Spark’s story is a narrative about how a crisis takes one out of their comfort zone or rut but can revitalize strained or dying relationships between people. The destruction of Earth and the suspicions about the Syrion brings Sam, Emma and Kat together again. It is also like an intergalactic versioning of history — the alien Syrions claim to “save” humans from their own destruction but it turns out that the former group may have actually caused the destruction of the other’s home or abducted them and quarantine them for their own desires, for experimentation, for control, for power. Sound familiar?

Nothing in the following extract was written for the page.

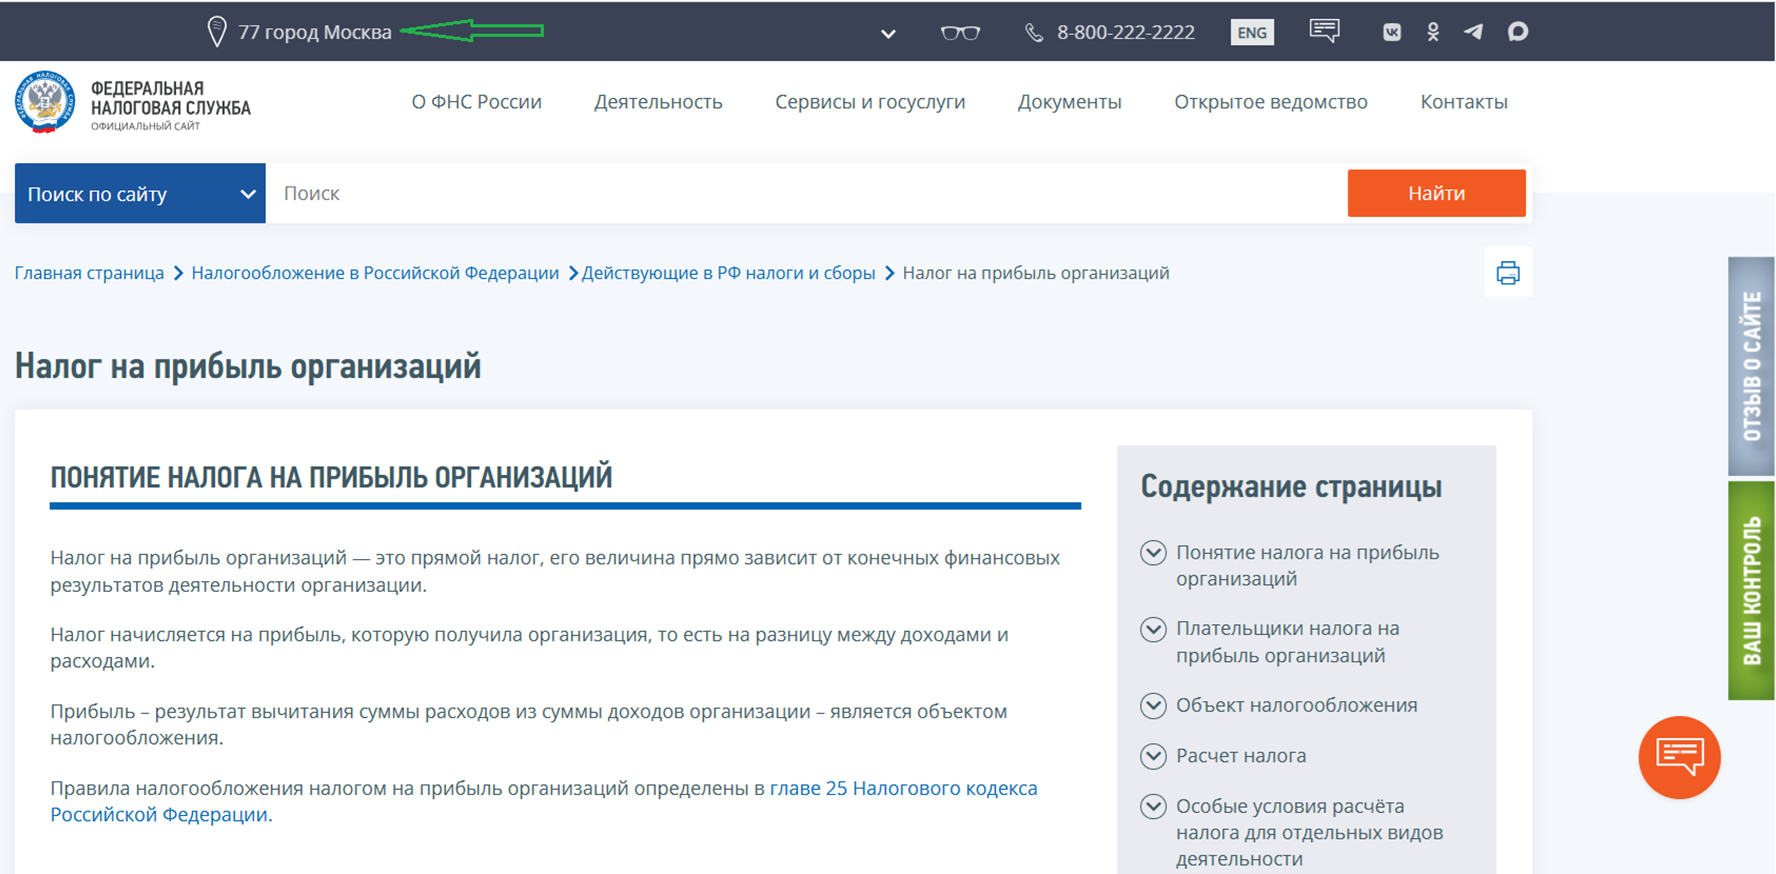Screen dimensions: 1776x874
Task: Open the VK social network icon
Action: click(1391, 32)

Although the opening is a bit off-putting at first because it reads like a stage or script description or directions, probably because the book was originally a script, and Sam’s character is not favorable from the start, Sparks does develop the story well in terms of the plot, alternating between the voices of Sam and Emma that are clearly individual yet interwoven, giving a good balance between familiarity and mystery, and the world-building of the Syrion. The Syrions keep a feel of mystery as we find out bits and pieces of who they are from their look (grey skin, long black nails, white hair, big pupils) to their world, Syri (dry and mountainous, mostly dark because of weak suns), to their lack of emotion in a human sense and vast knowledge of Earth life as proof they were studying Earthlings for a while. That last part and the mysterious nature of the Syrion, whether they are friends or foes, adds further depth for the story that can be expanded into the next book. The Dome may look like home, but whatever is disturbing that is happening out of sight makes me nervous about Sam, Emma, and the rest of the humans’ future and where they will find a new home.